Hospital prices are about to go public: In April, CMS announced its plan to require hospitals to post their charges. This January 1 hospitals will start complying. Many indicate they will post their
chargemasters on their websites. One caution is that these charges are a “wish list” of what hospitals would like to collect; they do not reflect what Medicare, Medicaid or contracted private insurers actually pay them. Even though the usefulness is limited, it is hard to oppose such measures because they are politically popular and explaining how they would really help the public (or not) is difficult.
Booker Calls for Greater Transparency in Medicaid Drug Coverage Decisions: Last July, The Center for Public Integrity wrote about how drug companies are influencing physicians and their office staffs to prescribe products to Medicaid beneficiaries. Now, Senator Cory Booker (D-NJ) is calling for more transparency about how Medicaid drug coverage decisions are made. Recall that while all states provide medication coverage to this population, it is optional for them to do so and they have wide discretion in designing this benefit. It is not clear how Senator Booker’s plan would address influences at the physician office level.

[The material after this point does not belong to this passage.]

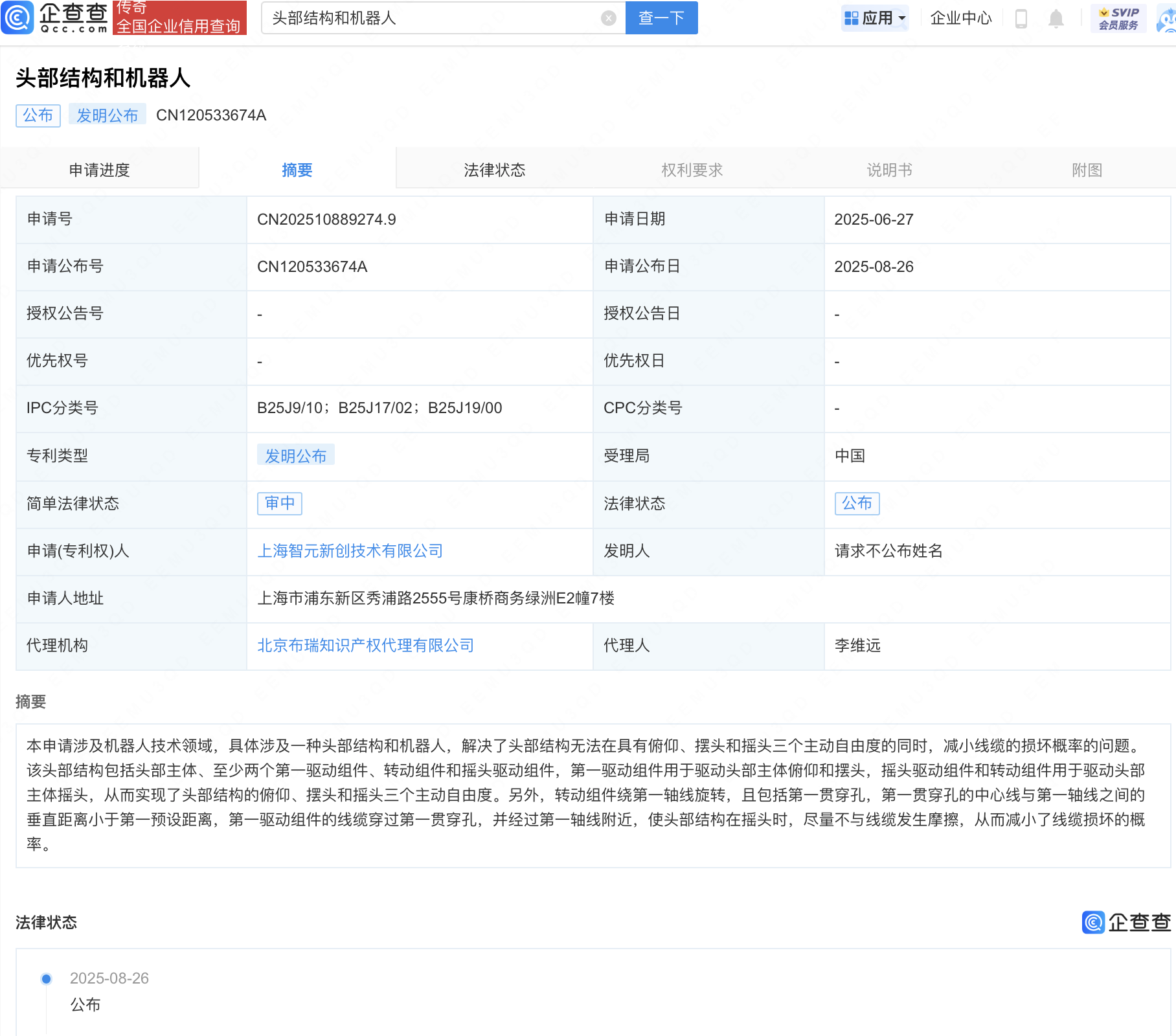Image resolution: width=1176 pixels, height=1036 pixels.
Task: Switch to the 申请进度 tab
Action: click(x=99, y=170)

Psychiatric Hospitals With Safety Violations Still Get Accreditation: On the front page of today’s print edition, the Wall Street Journal continues its series of articles criticizing the Joint Commission (JC) for not withholding accreditation for underperforming hospitals. This time, the focus is on psychiatric hospitals. The article is best summarized by its opening paragraph: “More than 100 psychiatric hospitals have remained fully accredited by the nation’s major hospital watchdog despite serious safety violations that include lapses linked to the death, abuse or sexual assault of patients, a database investigation by The Wall Street Journal has found.” The JC is authorized by CMS and private entities to accredit hospitals (and other healthcare organizations) using standardized criteria that are in line with Medicare’s “conditions of participation.” The operative question here is: when does identification of problems change from opportunities for improvement to immediate dangers for patients?
Read the article (subscription required)
About information technology:
New Tennessee Law Opens Up Telemedicine Across State Lines: Physicians must be licensed in the state where the patient resides. Functionally, it means that doctors are visiting patients not vice versa. This article provides a reminder about the Interstate Medical Licensure Compact, which facilitates cross-state medical licensure.